*** Article ***

The beach has always been an alluring and favorite destination for local vacationists and beach bums, but I noticed not all of them are that interested in collecting those cute sea shells of all shapes and sizes strewn all over the seashore. Maybe collecting isn’t their primary concern.
For me, sea shells are my passion. I take them home as tokens of our sea for a lifetime’s keepsake. Every type of sea shell represent wonderful works of shell art created for thousands of years.
Those empty sea shells were once a home to mollusks. These are soft and slimy sea creatures that build their shells by secreting a liquid that hardens in the passing of time. As the mollusk grows, their shell enlarge simultaneously. Special glands create color pigments just before new layers of shell harden. Marine mollusk are janitors of the sea bed. They forage for grub and serve as filters to cleanse our seas. Once washed ashore or crushed by strong waves, they also serve as food for fish or birds.
Sea shells are our partners in maintaining an ecological balance of our sea environment. That is why we should NOT over-collect them as it may disturb our ecosystem.
Some unscrupulous collectors even capture live sea shells in bulk. They are killed, cleaned and sold commercially.
The 2001 Philippine Fisheries Administrative Order 208 protects rare, threatened, and endangered species of sea shells. Taking or catching them except for scientific research purposes is punishable by imprisonment of up to 20 years or a fine of up to P120,000 (USD 2,697) or both.
The best time to select and collect these cuties is during low-tide. You will be amazed how the vast seashore would appear carpeted by these multi-colored sea shells.

*** Recorded information ***

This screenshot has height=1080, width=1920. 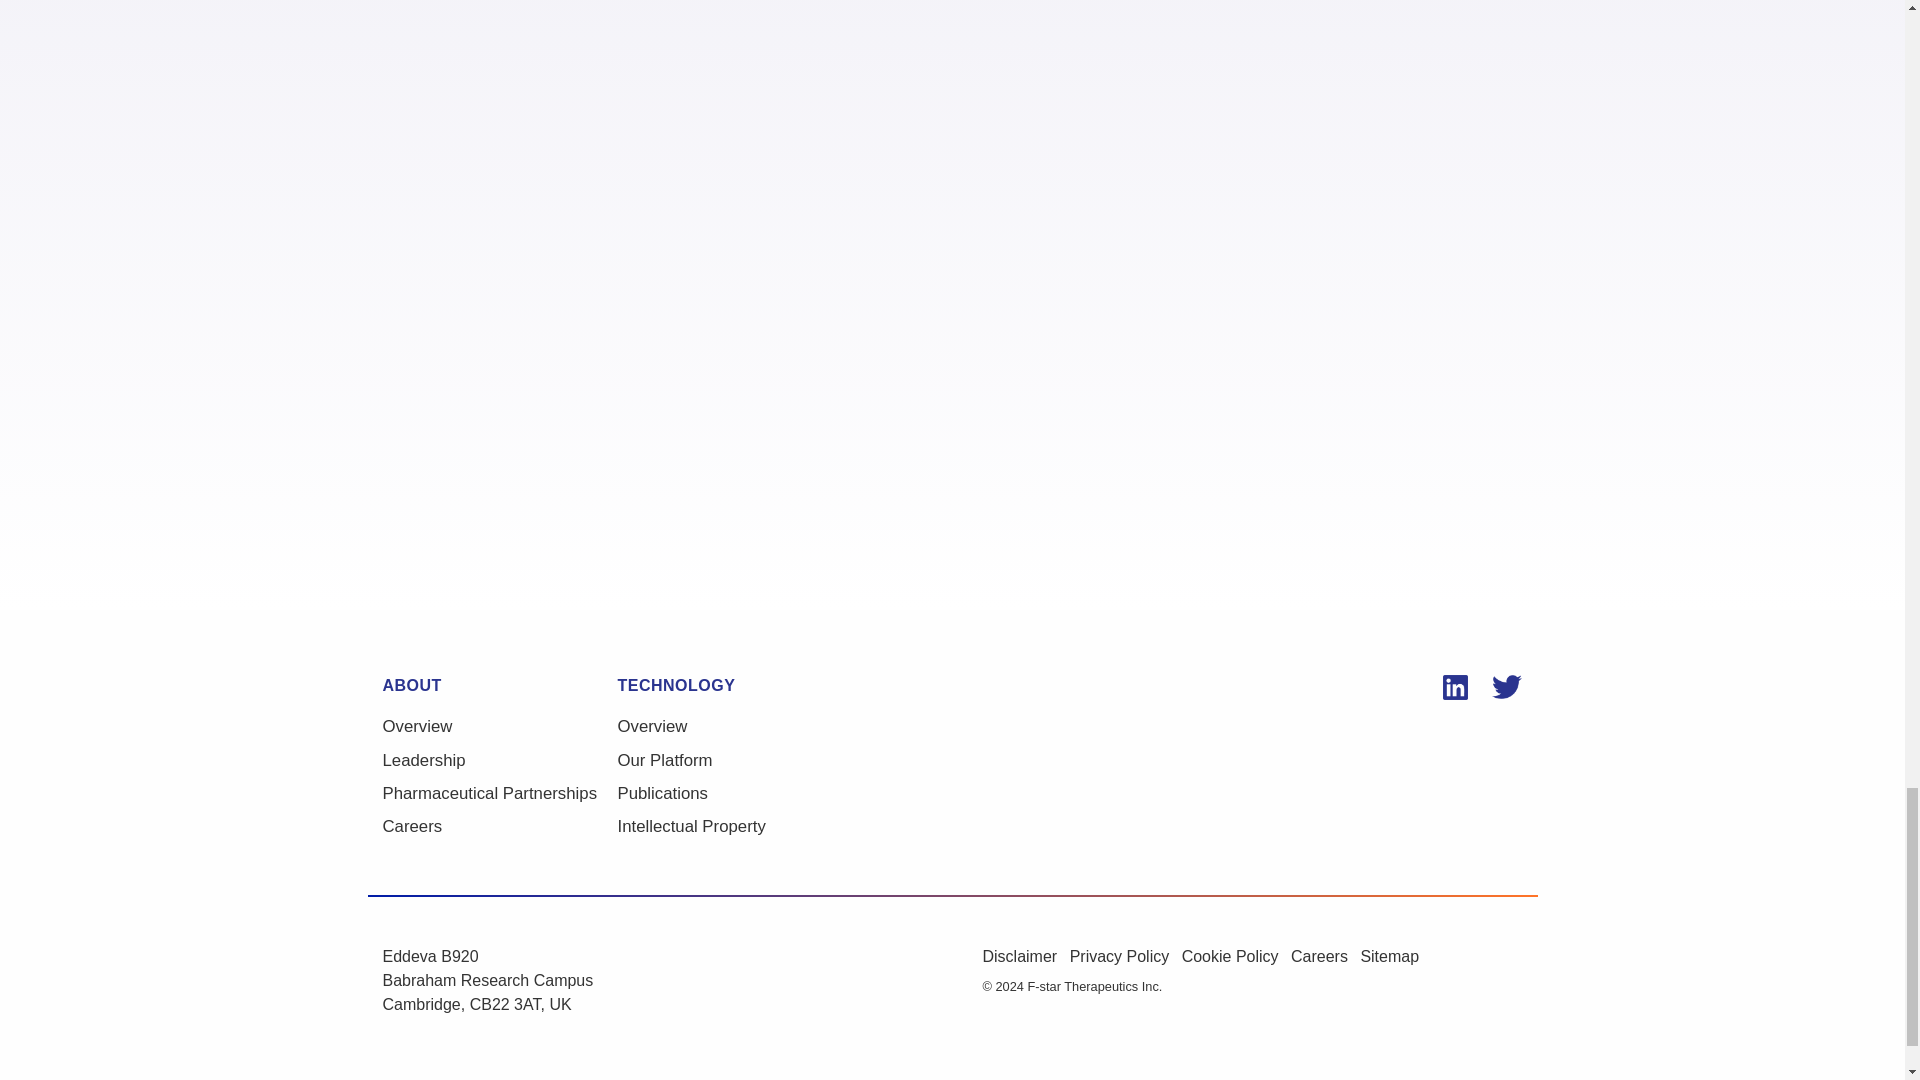 What do you see at coordinates (499, 726) in the screenshot?
I see `Overview` at bounding box center [499, 726].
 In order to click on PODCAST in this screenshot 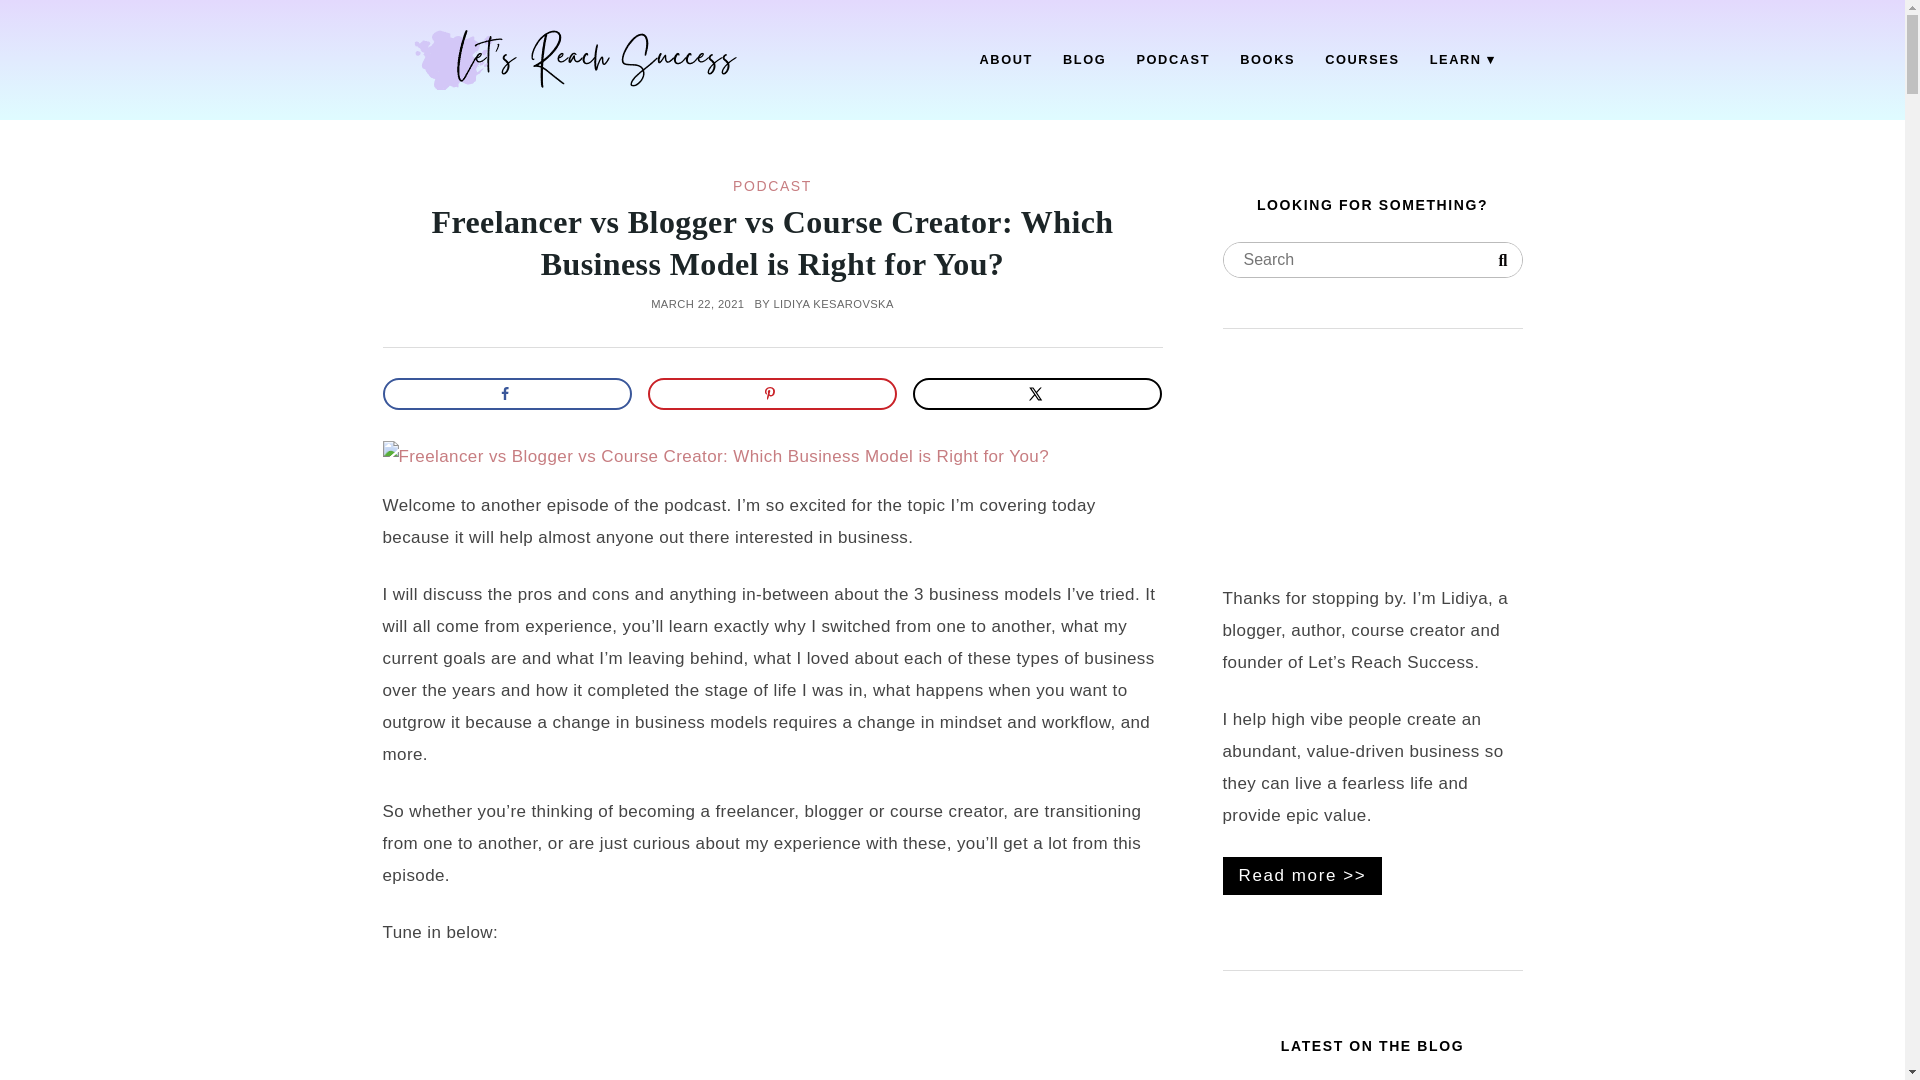, I will do `click(772, 186)`.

***

§ To-do list:
A: Copy the article on collecting sea shells word for word, from "Those empty sea" up to and including "and sold commercially.".
B: Resume the article on collecting sea shells by writing what follows its final sentence.

§ Per-task answers:
A:
Those empty sea shells were once a home to mollusks. These are soft and slimy sea creatures that build their shells by secreting a liquid that hardens in the passing of time. As the mollusk grows, their shell enlarge simultaneously. Special glands create color pigments just before new layers of shell harden. Marine mollusk are janitors of the sea bed. They forage for grub and serve as filters to cleanse our seas. Once washed ashore or crushed by strong waves, they also serve as food for fish or birds.
Sea shells are our partners in maintaining an ecological balance of our sea environment. That is why we should NOT over-collect them as it may disturb our ecosystem.
Some unscrupulous collectors even capture live sea shells in bulk. They are killed, cleaned and sold commercially.

B:
After selecting my choice shells I preserve them by boiling them to remove dead tissues. Then I flush the shells with pressurized water for final cleaning. I then group the shells into their respective species and store them in a wooden box. The bigger ones I’d use as home decor.
Seashells and mollusk are also a favorite source of food in Sorsogon. There are numerous kinds of sea shells or conches. But most abundant and common edible conches in our area are called “sahang”, “balagwitan” and “liswik”.
“Liswik” is usually found in mangroves by the shore and are easy to catch at low-tide.
“Sahang”, “Liswik” and “Balagwitan” are glossy brown in color with pointed ends. You need a pointed stick or perdible safety pin to remove the meat from the shell. They are cooked with coconut milk and potato vine.
Also found here are shells with a pointed end. Eating its meat once cooked is by sucking the opening of shell to pull the meat out.
We call the bigger and longer one as “lansangan” or “burubod”.
The smaller (we call it “sihi”) and the bigger but shorter (we call it “dodo-dodo” or “samong”) ones are what we gather from mangroves or rocks.
You will need a bolo (native machete) to chop off pointed end of the “burubod”, “sihi” and “dodo-dodo” shells before cooking so you can suck out its meat.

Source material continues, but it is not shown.